Turkle, Sherry. “
The Social Roots of Psychoanalytic Culture” and “‘
Reinventing’ Freud in France” in
Psychoanalytic Politics: Jacques Lacan and Freud’s French Revolution.
(Additionally, here is the
introduction to the book, for those who are curious.)
We will be back in our old stomping grounds,
Harper 125. Monday, February 11th, 7:00pm
Discussion questions:
1. In what way was psychoanalysis ill-fitting for French culture? How did psychoanalysis serve as "a screen onto which [French] culture projecte[ed] its preoccupations and values" and what aspects of psychoanalysis were taken up differently than in America (48)? If France and America each 'invented its own Freud', must claims about what psychoanalysis "is" necessarily be situated, or is there any coherence in referring back to an original Freudian project fit for rediscovery?
2. Turkle puts forth a theory about the uptake of psychoanalysis in times of social unrest: "...with mobility of place, profession, and status, and a new instability of values, old ways of looking at the world no longer apply. Individuals are thrown back on themselves and may be more receptive to theories such as psychoanalysis which search for meaning in dreams, wishes, fears, and confusions (31)." This is in stark contrast to epochs of social stability, in which "family, ancestry, and religion" become stable reference points by which personal meaning is understood. Yet, further, these aforementioned "structural" categories (family, ancestry, and religion) become re-conceived when the locus of the individual becomes the point of theoretical intervention. In the accounts we have read of the U.S. (mainly Zaretsky) and this new account of France, what changes in the way in which the individual relates to his or her social milieu? Is this sufficient for describing the prevalence of ego psychology in America and Lacanian analysis in France? What other conditions might we take into account? (I have in mind the sociology of therapeutic practices, see page 42)
3. The uptake of Lacanian theory reveals a bifurcation between analytic theory and practice that we have been highlighting and calling into question in our historical investigations. While many "felt that his theoretical perspective had brought them back to fundamental truths which served as sources of renewal in their lives as analysts," this was offset by a mistrust in Lacan as a clinician (59). Yet, if psychoanalysis is a form of knowledge based in practice, how can theoretical knowledge coexist with a domain of technical application in which it is deemed unfit?
4. This question is more open-ended: to what extent is psychoanalysis itself a form of political participation, and how does actual political participation become figured in analytic practice? Turkle spends the latter part of "'Reinventing' Freud in France" looking at the ways in which this question was debated by analysts around the May 1968 events. Since many argue that Freud's project was part of a larger social upheaval in fin de siècle Vienna, this question is inscribed into the very origins of psychoanalytic discourse.

• PROVIDED RECORDS:
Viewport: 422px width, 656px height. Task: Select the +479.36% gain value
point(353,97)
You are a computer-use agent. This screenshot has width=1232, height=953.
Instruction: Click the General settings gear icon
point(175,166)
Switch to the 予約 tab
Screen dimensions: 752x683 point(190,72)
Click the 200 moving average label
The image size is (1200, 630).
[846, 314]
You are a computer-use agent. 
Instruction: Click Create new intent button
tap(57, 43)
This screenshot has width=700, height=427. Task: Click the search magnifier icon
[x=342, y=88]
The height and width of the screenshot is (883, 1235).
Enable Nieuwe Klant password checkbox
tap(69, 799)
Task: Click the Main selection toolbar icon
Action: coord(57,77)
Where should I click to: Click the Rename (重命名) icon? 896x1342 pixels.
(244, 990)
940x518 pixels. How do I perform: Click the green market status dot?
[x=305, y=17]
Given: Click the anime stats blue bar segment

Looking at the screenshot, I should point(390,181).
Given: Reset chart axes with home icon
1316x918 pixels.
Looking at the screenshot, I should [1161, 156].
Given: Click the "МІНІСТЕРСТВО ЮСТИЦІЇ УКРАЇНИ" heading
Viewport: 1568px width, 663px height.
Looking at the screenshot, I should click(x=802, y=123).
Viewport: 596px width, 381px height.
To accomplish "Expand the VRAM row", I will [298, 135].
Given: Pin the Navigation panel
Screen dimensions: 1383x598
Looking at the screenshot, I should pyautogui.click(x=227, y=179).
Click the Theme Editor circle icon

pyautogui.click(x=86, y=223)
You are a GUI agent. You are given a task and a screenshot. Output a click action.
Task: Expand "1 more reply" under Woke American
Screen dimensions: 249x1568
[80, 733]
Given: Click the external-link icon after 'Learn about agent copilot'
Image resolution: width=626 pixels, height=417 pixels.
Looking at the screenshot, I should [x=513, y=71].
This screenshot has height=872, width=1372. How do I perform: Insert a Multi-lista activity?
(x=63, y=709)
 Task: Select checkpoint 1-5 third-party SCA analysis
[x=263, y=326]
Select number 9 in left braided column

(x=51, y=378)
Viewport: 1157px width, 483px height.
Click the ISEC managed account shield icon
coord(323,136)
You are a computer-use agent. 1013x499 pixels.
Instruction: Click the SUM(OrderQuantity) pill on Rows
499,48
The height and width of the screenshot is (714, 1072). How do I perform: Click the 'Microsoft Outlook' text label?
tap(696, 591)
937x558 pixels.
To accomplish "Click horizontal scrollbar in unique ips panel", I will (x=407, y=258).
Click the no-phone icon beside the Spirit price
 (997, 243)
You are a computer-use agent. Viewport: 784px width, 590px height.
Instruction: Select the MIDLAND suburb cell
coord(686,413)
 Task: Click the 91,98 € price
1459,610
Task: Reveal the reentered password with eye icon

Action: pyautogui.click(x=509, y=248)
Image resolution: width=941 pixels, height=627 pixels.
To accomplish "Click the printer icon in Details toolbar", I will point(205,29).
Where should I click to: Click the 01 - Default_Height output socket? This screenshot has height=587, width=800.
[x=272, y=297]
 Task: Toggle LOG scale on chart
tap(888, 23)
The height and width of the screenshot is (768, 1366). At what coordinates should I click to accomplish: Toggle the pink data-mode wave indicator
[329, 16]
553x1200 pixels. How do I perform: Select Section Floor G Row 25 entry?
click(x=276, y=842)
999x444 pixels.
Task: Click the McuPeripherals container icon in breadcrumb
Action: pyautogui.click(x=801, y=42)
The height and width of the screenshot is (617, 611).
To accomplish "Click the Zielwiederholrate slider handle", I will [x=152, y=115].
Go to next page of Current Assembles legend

• DESCRIPTION OF THE TASK: Reproduce word for word the part of the Turkle reading notice that opens with the words containing "4. This question" and closes with "of psychoanalytic discourse.". The lines have no connection to the Turkle reading notice.

• RESPONSE AREA:
4. This question is more open-ended: to what extent is psychoanalysis itself a form of political participation, and how does actual political participation become figured in analytic practice? Turkle spends the latter part of "'Reinventing' Freud in France" looking at the ways in which this question was debated by analysts around the May 1968 events. Since many argue that Freud's project was part of a larger social upheaval in fin de siècle Vienna, this question is inscribed into the very origins of psychoanalytic discourse.